## The request
Please rewrite the lines of the items below as a numbered list, skipping any blank lines and leaving out the pictures.

## Input data
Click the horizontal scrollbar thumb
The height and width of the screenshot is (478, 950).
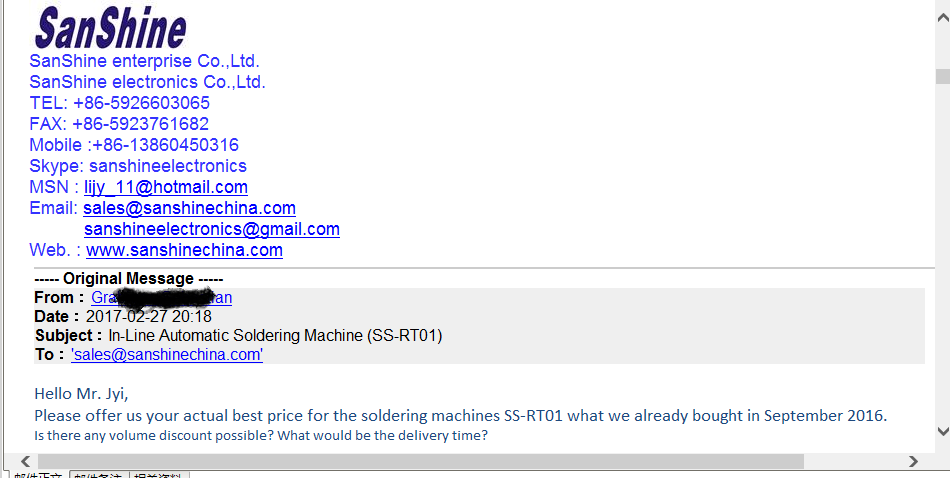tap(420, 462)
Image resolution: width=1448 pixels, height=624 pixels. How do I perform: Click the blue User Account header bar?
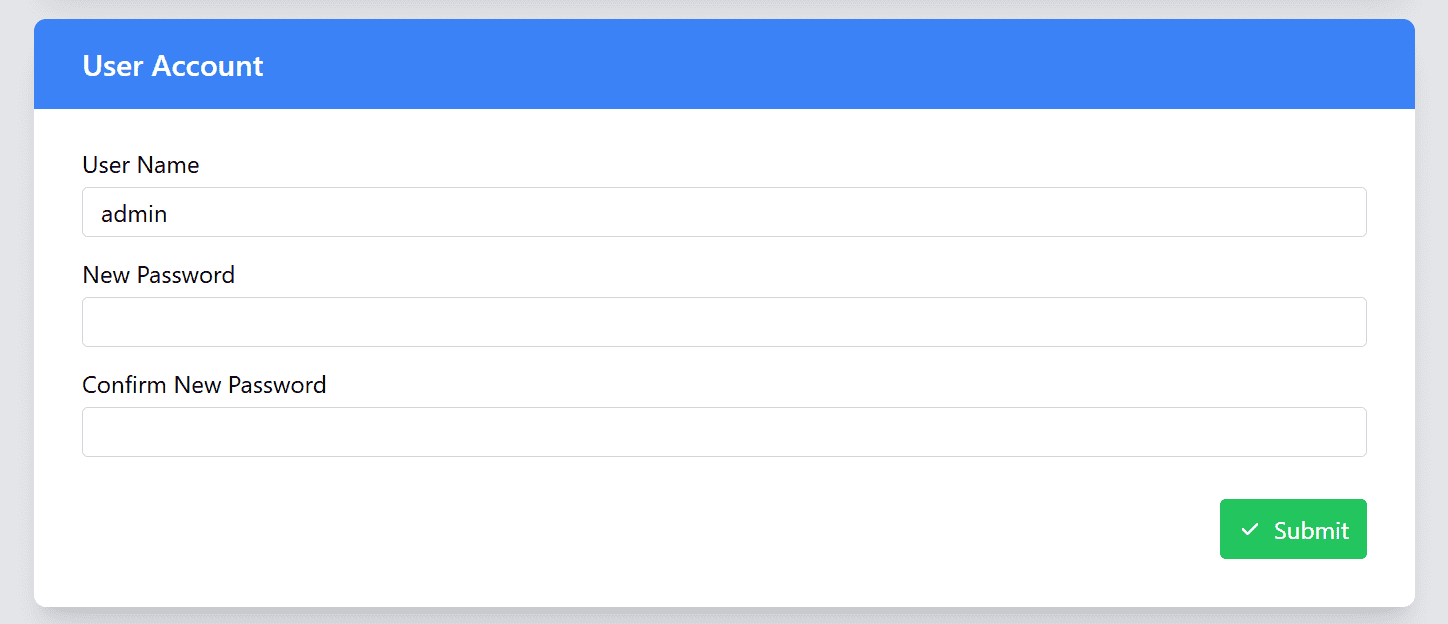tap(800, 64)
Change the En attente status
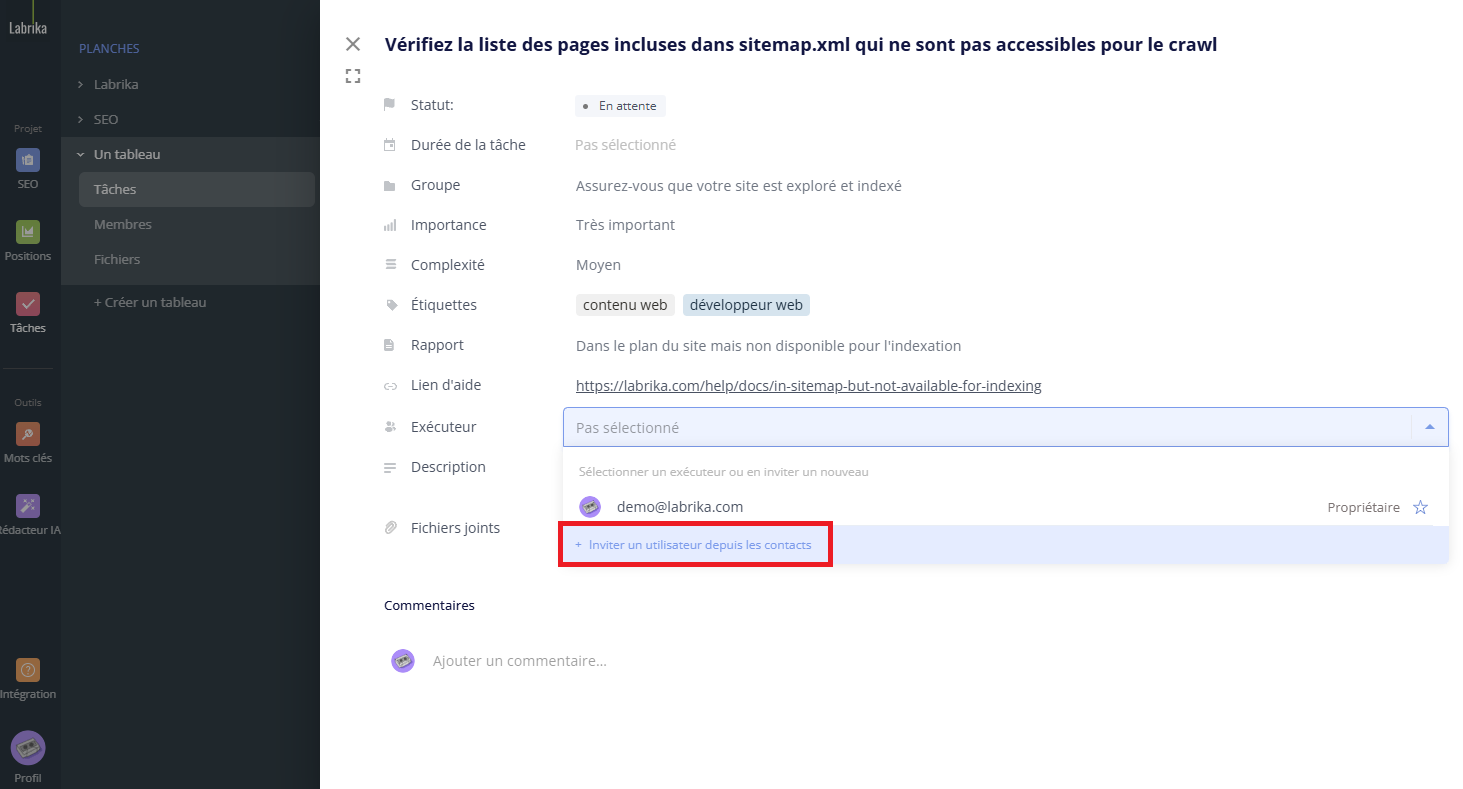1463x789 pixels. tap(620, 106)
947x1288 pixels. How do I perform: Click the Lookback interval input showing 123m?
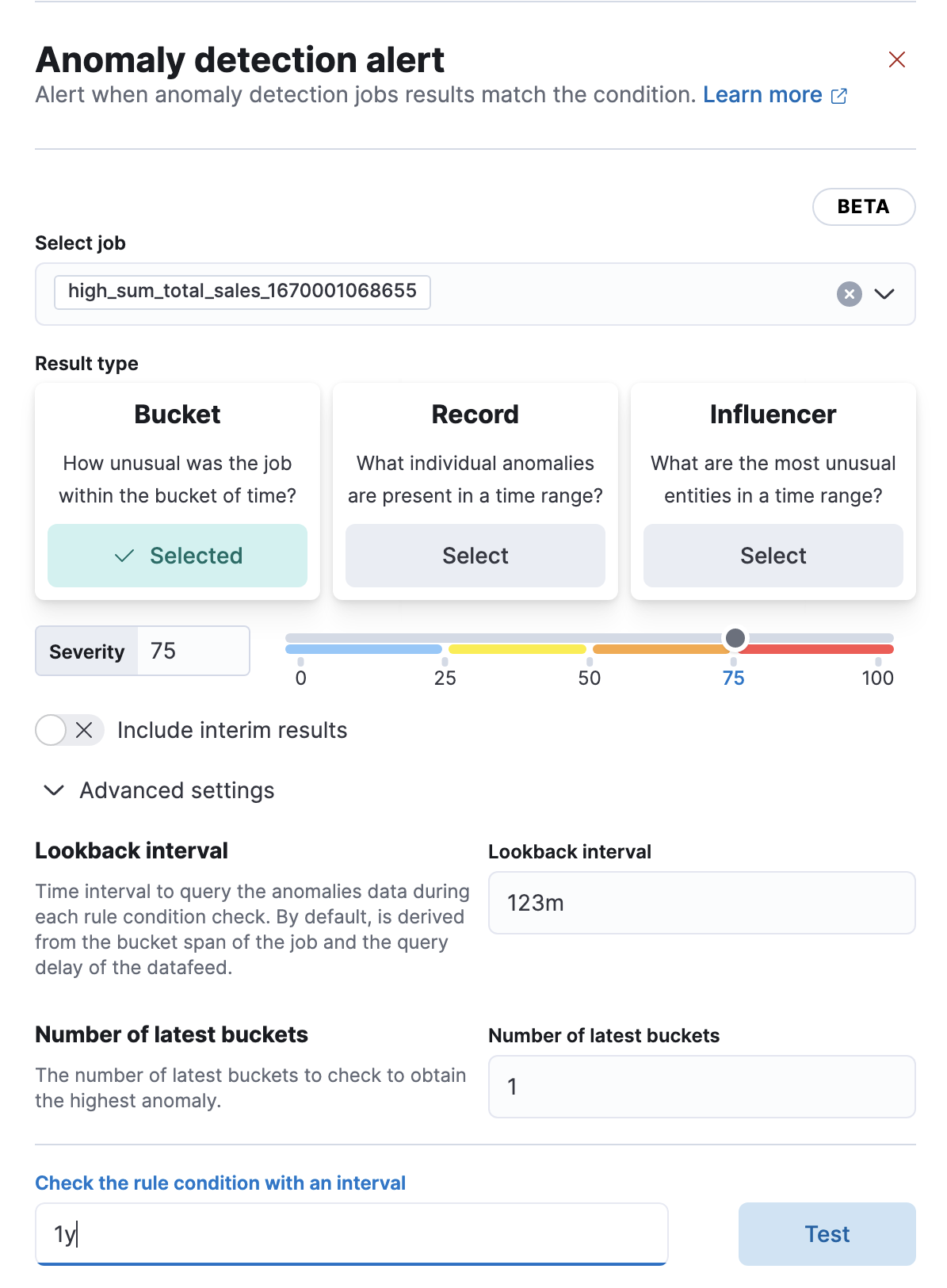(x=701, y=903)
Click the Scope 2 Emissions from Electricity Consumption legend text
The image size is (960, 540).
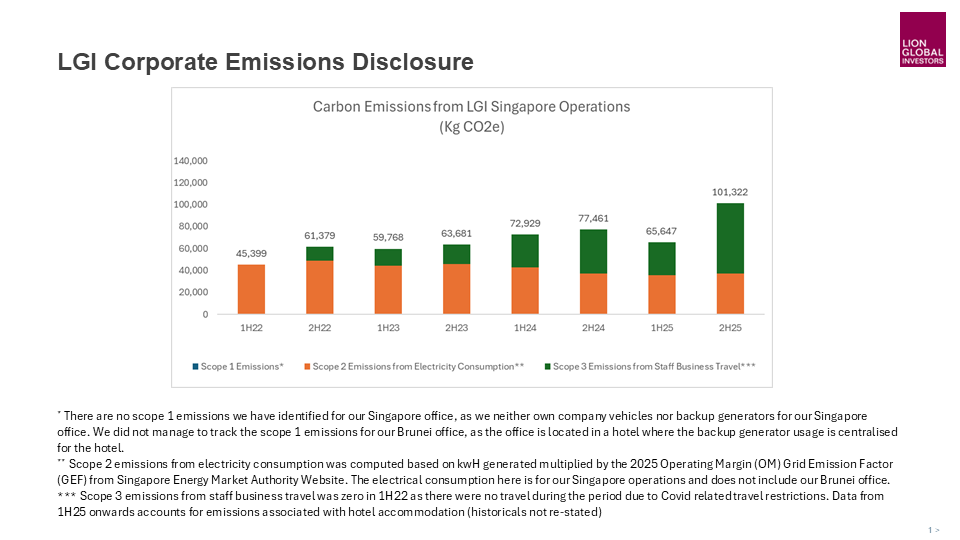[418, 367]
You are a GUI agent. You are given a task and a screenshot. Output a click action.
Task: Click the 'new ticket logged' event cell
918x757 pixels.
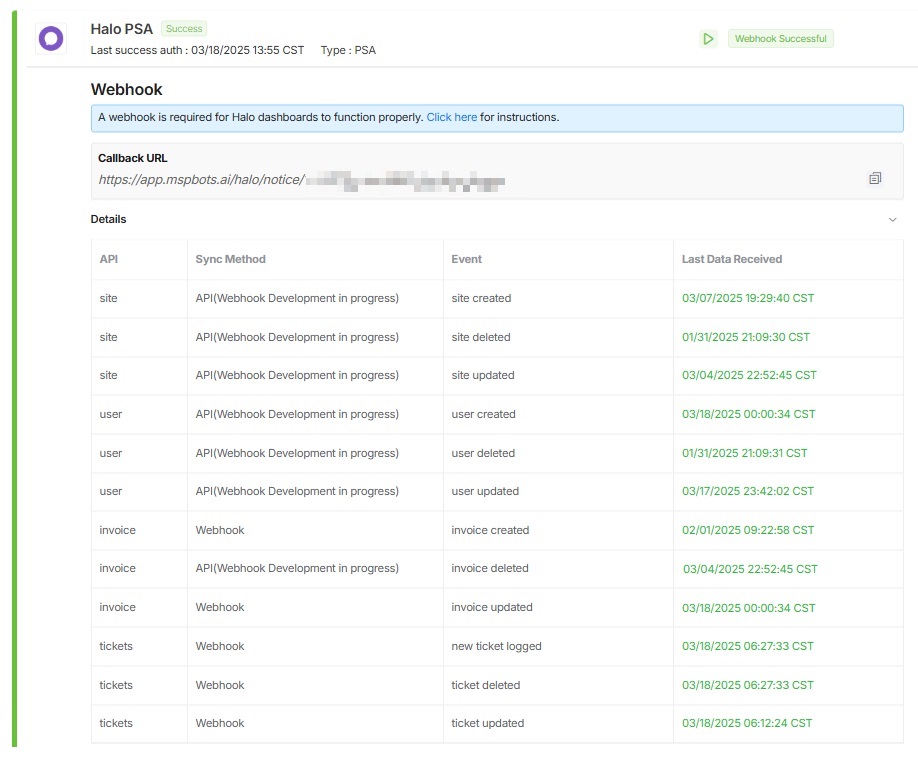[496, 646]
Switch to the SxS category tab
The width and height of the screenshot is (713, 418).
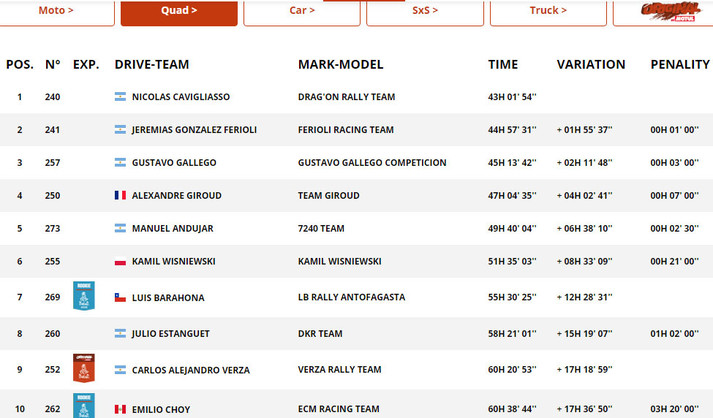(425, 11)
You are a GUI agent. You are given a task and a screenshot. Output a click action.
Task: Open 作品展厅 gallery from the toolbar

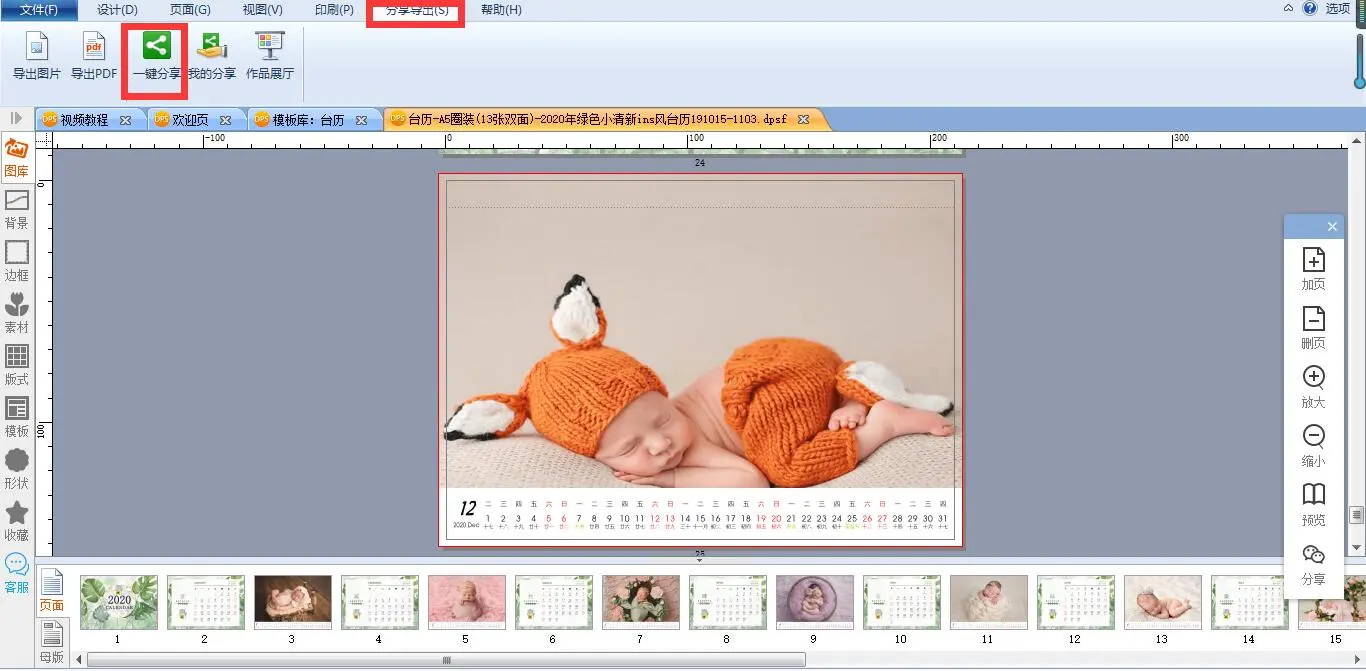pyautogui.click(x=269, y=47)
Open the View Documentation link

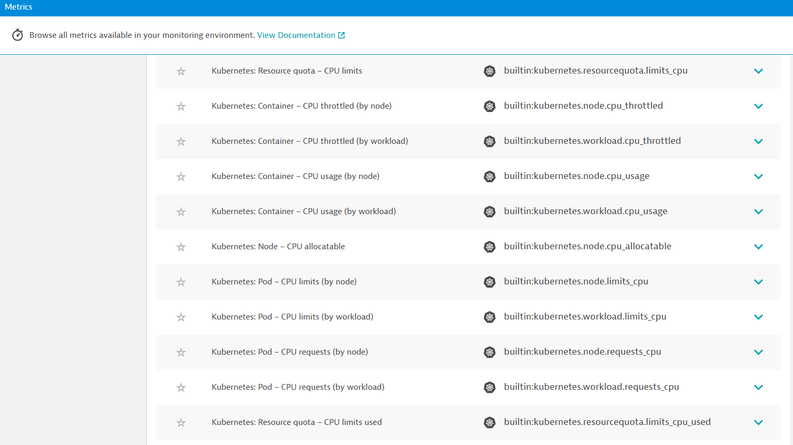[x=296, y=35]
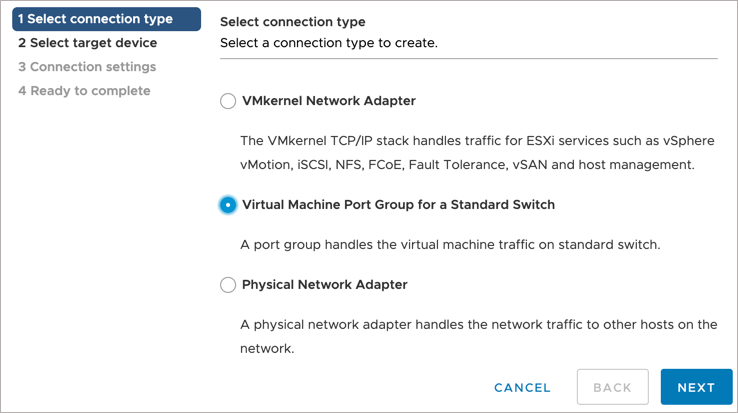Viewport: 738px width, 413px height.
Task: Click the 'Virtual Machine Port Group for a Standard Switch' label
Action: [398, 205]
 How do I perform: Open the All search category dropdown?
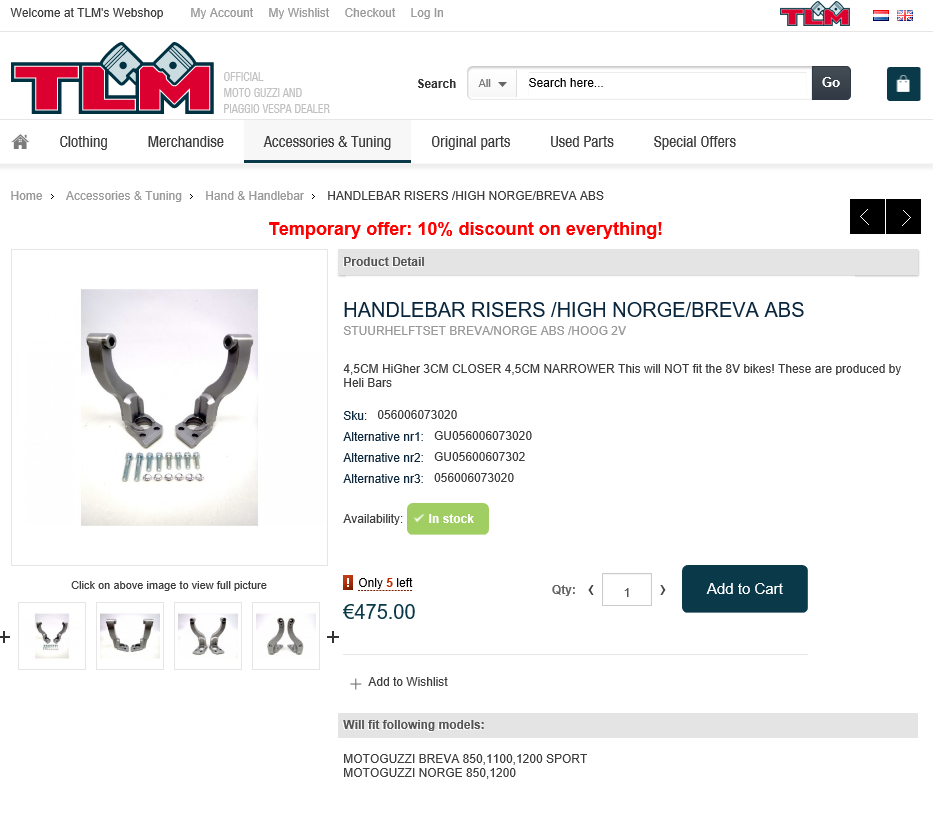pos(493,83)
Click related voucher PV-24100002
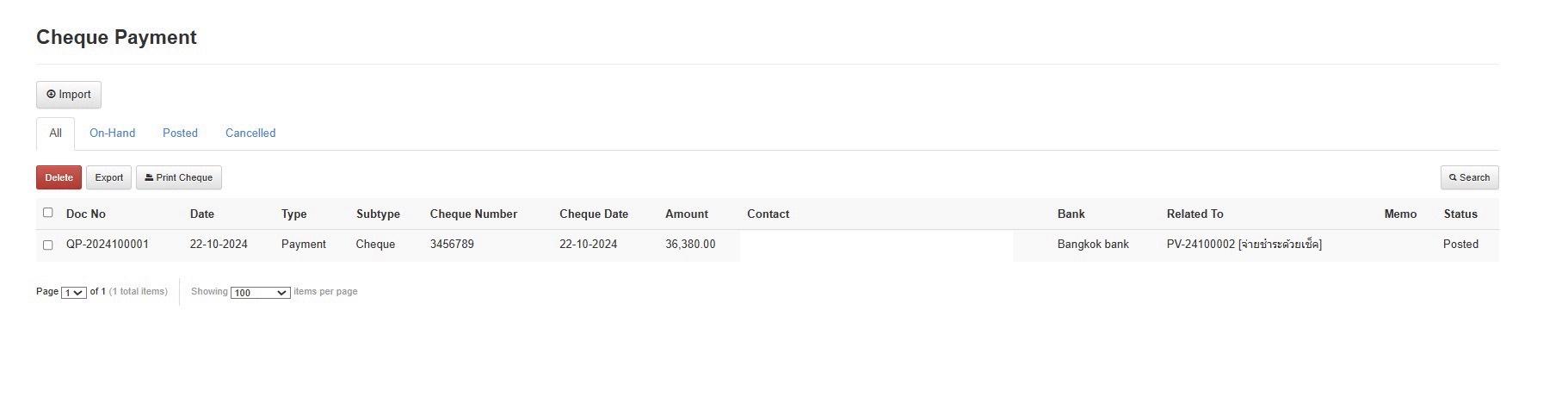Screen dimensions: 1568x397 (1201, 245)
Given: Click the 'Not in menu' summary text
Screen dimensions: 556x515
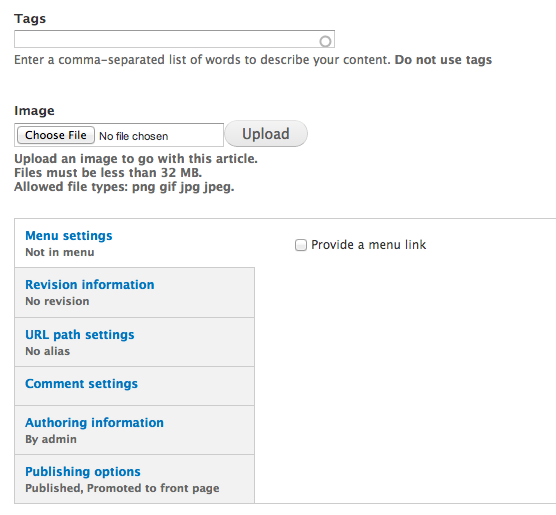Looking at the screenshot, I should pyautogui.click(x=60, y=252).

## Answer in full
1. Click the horizontal scrollbar thumb
2. The height and width of the screenshot is (478, 950).
3. tap(420, 462)
4. Image resolution: width=1448 pixels, height=624 pixels. How do I perform: Click the blue User Account header bar?
5. tap(800, 64)
6. Change the En attente status
7. 1463x789 pixels. tap(620, 106)
8. 947x1288 pixels. How do I perform: Click the Lookback interval input showing 123m?
9. (x=701, y=903)
10. Click the Scope 2 Emissions from Electricity Consumption legend text
11. The image size is (960, 540).
12. [418, 367]
13. You are a GUI agent. You are given a task and a screenshot. Output a click action.
14. Task: Click the 'new ticket logged' event cell
15. 918x757 pixels.
16. [496, 646]
17. Switch to the SxS category tab
18. The width and height of the screenshot is (713, 418).
19. (425, 11)
20. You are a GUI agent. You are given a task and a screenshot. Output a click action.
21. Task: Open 作品展厅 gallery from the toolbar
22. pyautogui.click(x=269, y=47)
23. Open the View Documentation link
24. [x=296, y=35]
25. Viewport: 738px width, 413px height.
26. Task: Click the 'Virtual Machine Port Group for a Standard Switch' label
27. Action: [398, 205]
28.  How do I perform: Open the All search category dropdown?
29. pos(493,83)
30. Click related voucher PV-24100002
31. Screen dimensions: 1568x397 (1201, 245)
32. Given: Click the 'Not in menu' summary text
33. Screen dimensions: 556x515
34. Looking at the screenshot, I should pyautogui.click(x=60, y=252).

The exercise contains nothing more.